Legendre's Linear Equation Problem 2

TL;DR

This video explains how to solve Lysander's linear equation, reducing it to homogeneous form, and finding the complete solution.

Transcript

hello friends in this video we will learn about lysander's linear equation and also i will give you a solution for the problem number second like which kind of equations can be reduced to homogeneous form as well as we will talked about complementary functions particular integrals and their complete solution well here you have a problem number seco... Read More

Key Insights

• 💁 Lysander's linear equation can be solved by reducing it to homogeneous form.
• ✊ The equation is converted from the form of x to the form of z by assuming x+1 as e raised to the power of z.
• 🫚 Complementary functions are found by creating an auxiliary equation and taking the exponential of the roots.
• 💁 The particular integral is obtained by substituting the integral form of the equation into the original equation.

Questions & Answers

Q: What is Lysander's linear equation, and how is it reduced to homogeneous form?

Lysander's linear equation is a second-order differential equation. It is reduced to homogeneous form by assuming the value of x+1 as e raised to the power of z.

Q: How do you find the complementary functions of the equation?

To find the complementary functions, an auxiliary equation is created by setting the differential function equal to zero. The complementary functions are then determined by taking the exponential of the roots obtained from the auxiliary equation.

Q: What is the particular integral of the equation?

The particular integral is found by substituting the integral form of the equation into the original equation, keeping the factors constant.
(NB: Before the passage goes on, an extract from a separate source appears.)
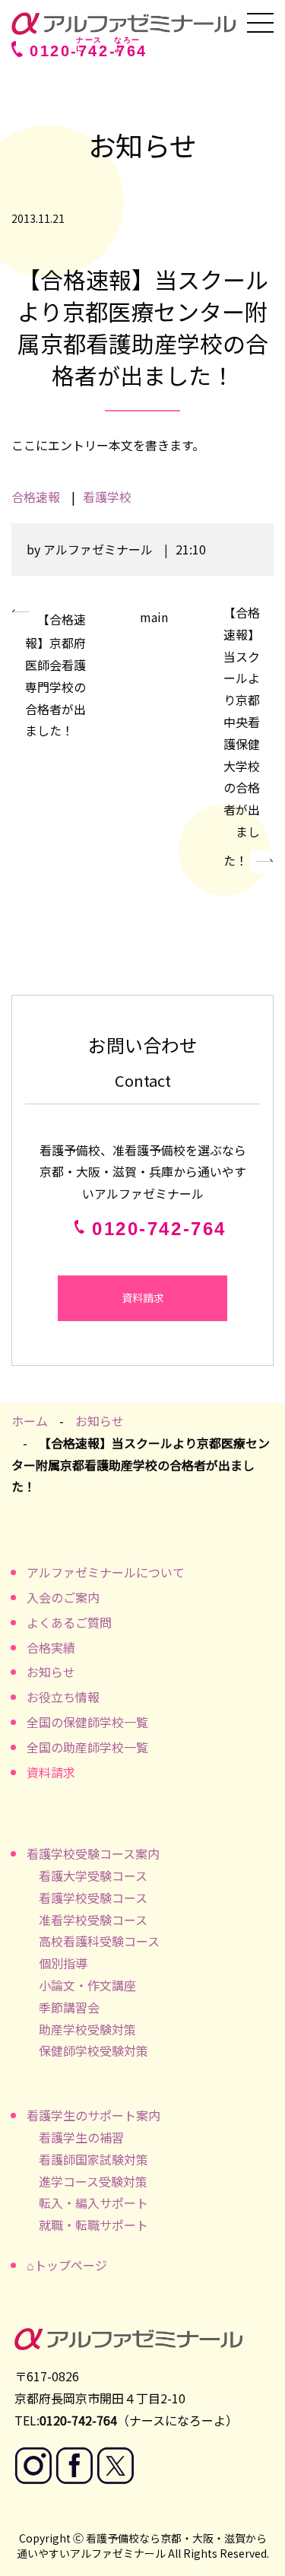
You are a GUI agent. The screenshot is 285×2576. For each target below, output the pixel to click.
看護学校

Q: How is the complete solution obtained?

The complete solution is obtained by adding the complementary functions and the particular integral together, after replacing the assumed values with the corresponding expressions in terms of x.

Summary & Key Takeaways

• The video discusses the process of solving a second-order differential equation known as Lysander's linear equation by reducing it to homogeneous form.

• The equation is converted from the form of x to the form of z by assuming x+1 as e raised to the power of z.

• The video explains how to find the complementary functions and the particular integral of the equation.

• Finally, by replacing the assumed values and adding the complementary functions and the particular integral, the video provides the complete solution to the problem.